Murría, Alicia, Concha Jerez. Interferencias, Las Palmas, Centro Atlántico de Arte Moderno, 2017
→Castro Flórez, Fernando, Concha Jerez: Tiempo Dia-Rio, Murcia, CENDEAC, 2016
→Jerez, Concha, Maderuelo, Javier, Picazo, Glòria, Worwag, Barbara, In Quotidianitatis Memoriam, Kassel, Hall K18, 1987
Que nos roban la Memoria, Museo Nacional Centro de Arte Reina Sofía, Madrid, July 2020-January 2021
→Concha Jerez: Interferencias, Centro Atlántico de Arte Moderno (CAAM), Las Palmas, October 2017-January 2018
→Concha Jerez: Interferencias en los medios, Museo de Arte Contemporáneo de Castilla y León (MUSAC), León, July 2014-January 2015
Spanish Conceptual artist.
Concha Jerez is one of the pioneers of Conceptual art in Spain. Her highly politicised work considers issues such as repression, censorship and historical memory, deeply rooted in the Spanish context and marked by the long dictatorship and the democratic transition. C. Jerez embraces interdisciplinarity, seeing styles and media as a toolbox. She also views her own work as “interferences” because they seek to put viewers under stress and make them aware of certain realities. As she puts it, her works have an “ideological character that logically arises from today’s reality of a world where injustice, war and destruction prevail. A world in which, in my opinion, artists should interfere.”

Information shown:

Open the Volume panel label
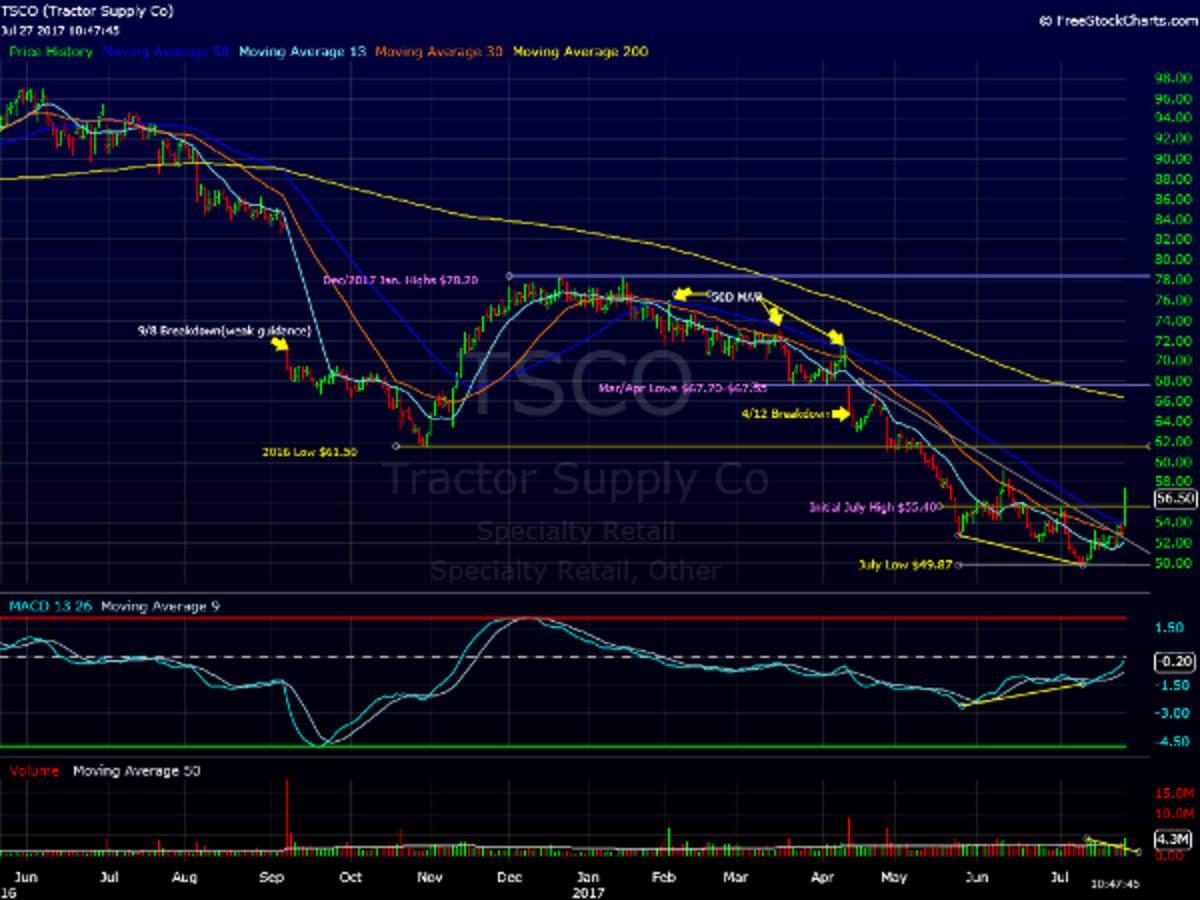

Exercise set:
1. In the page on Concha Jerez, which institution hosted the exhibition "Concha Jerez: Interferencias" from October 2017 to January 2018?
2. Please turn the paragraph in the page on Concha Jerez that begins "Concha Jerez is one of the pioneers" into a short bulleted list of its main facts.

Answers for the tasks:
1. The Centro Atlántico de Arte Moderno (CAAM) in Las Palmas.

2.
- She is one of the pioneers of Conceptual art in Spain.
- Her highly politicized work deals with repression, censorship and historical memory.
- These concerns are rooted in the Spanish context of the long dictatorship and the democratic transition.
- She embraces interdisciplinarity and treats styles and media as a toolbox.
- She calls her works "interferences" because they aim to put viewers under stress and make them aware of certain realities.
- She says her works have an ideological character arising from a world of injustice, war and destruction, a world in which she believes artists should interfere.